The Meteorology and Geophysics Agency in Jakarta, where the
quake center is housed, measured yesterday's tremor at 6.0 on the
Richter scale.
It registered nine milder tremors after the big one. There
were also other tremors after 5 p.m. but they were too small to
be registered by the seismograph, a member of staff at the agency
said.
Irwan Bahar, head of the Geological Research and Development
Center in Bandung, said the worst thing one could do in a major
earthquake was panic.
"The first thing you should do is to get into an open space.
If you can't, go and hide under a table or a bed, and then leave
the building at the first opportunity you think it is safe.
"The main thing is don't panic," Irwan told The Jakarta Post.

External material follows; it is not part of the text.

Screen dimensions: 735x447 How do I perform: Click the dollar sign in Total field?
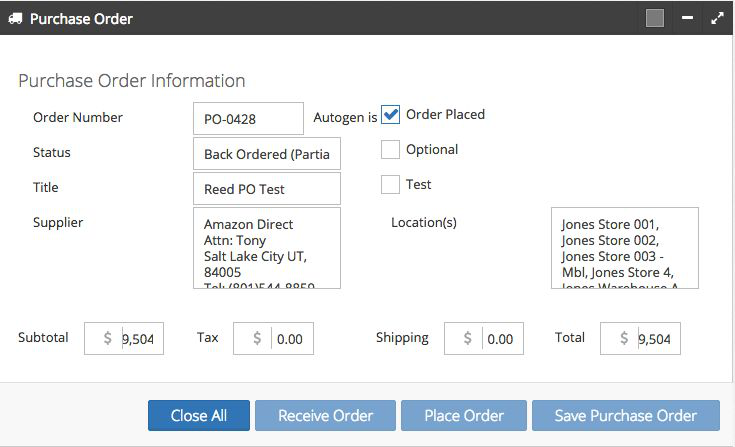pyautogui.click(x=624, y=338)
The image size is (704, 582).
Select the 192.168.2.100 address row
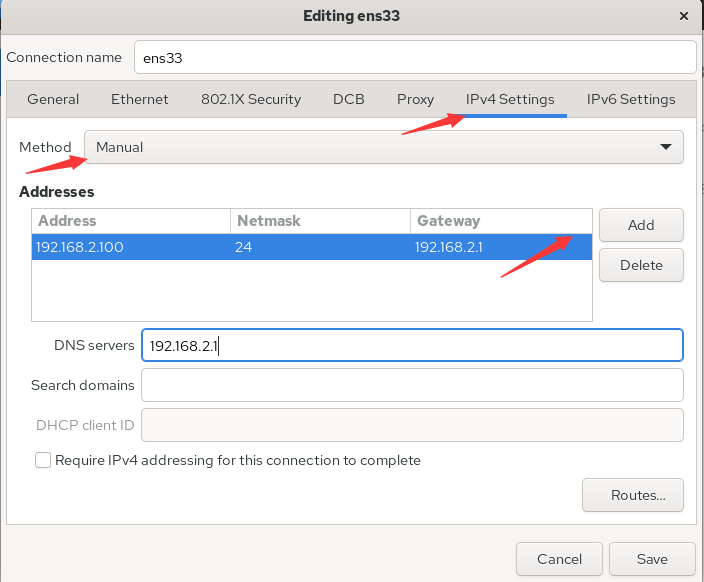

"A building usually develops cracks before it falls to the
ground. So the first quake is not likely to kill," he said.
The number of fatalities in any earthquake could be minimized
if the public understood more about the phenomenon through an
information campaign, Irwan said.
"We are not doing this frequently enough. People usually make
noises about an information campaign after an earthquake and then
they forget about it until the next earthquake," he said.
Indonesia could hold drills at schools to teach children how
to behave in an earthquake, as they do in Japan, he said.
He appealed to the media, especially television stations, to
help disseminate information about earthquakes, particularly the
materials and designs people should use to build their houses
with in earthquake-prone areas. (04/12)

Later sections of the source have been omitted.